AFRICANGLOBE – This week, Africa has been gripped by the horrifying images coming out of South Africa, in which thousands of foreigners have been hounded out of their homes and businesses by xenophobic mobs and forced to take refuge in police stations and camps.
The common narrative in trying to explain — or at least understand — these attacks, is that foreigners (mostly Africans) have flooded South Africa, taking away the jobs and opportunities of the locals.
South Africa’s political, economic and social problems are many, complex and layered, and it is futile trying to outline them all in one article.
But there is something in the structure of the South African economy that partly explains its shocking inequality and crime, sluggish growth, and why the African National Congress government has struggled to deliver on its promises of prosperity; hence the scapegoating of “foreign” Africans.
It starts not in the spaza shops of the Durban or Johannesburg, but on the floor of the Johannesburg Stock Exchange.
A few weeks ago, reports out of South Africa indicated that the number of initial public offerings on the stockmarket in the first quarter of 2015 accelerated to levels not seen since the global financial crisis, as the benchmark index rose to a record and companies took advantage of the rally — even as the broader economy is in the doldrums.
In 2014, there were two IPOs in the first quarter; in 2013 just one; and none in 2012. It seems paradoxical that the stockmarket would be doing so well, considering the rest of the economy is almost stagnating, with growth rates now less than 2 per cent and unemployment almost 25 per cent.
━━━
_The problem_. Reproduce word for word the part of the article on South Africa above, from "A few weeks" up to and including "in the doldrums.".

_Dataset content_.
━━━
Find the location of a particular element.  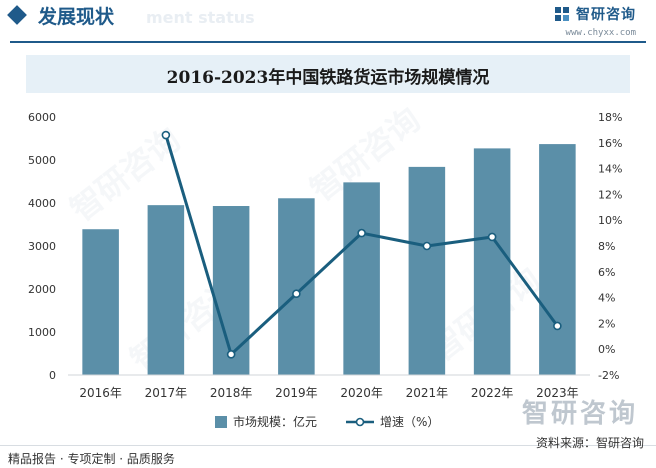

x-tick-label: 2016年 is located at coordinates (100, 393).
━━━
_Answer section_.
A few weeks ago, reports out of South Africa indicated that the number of initial public offerings on the stockmarket in the first quarter of 2015 accelerated to levels not seen since the global financial crisis, as the benchmark index rose to a record and companies took advantage of the rally — even as the broader economy is in the doldrums.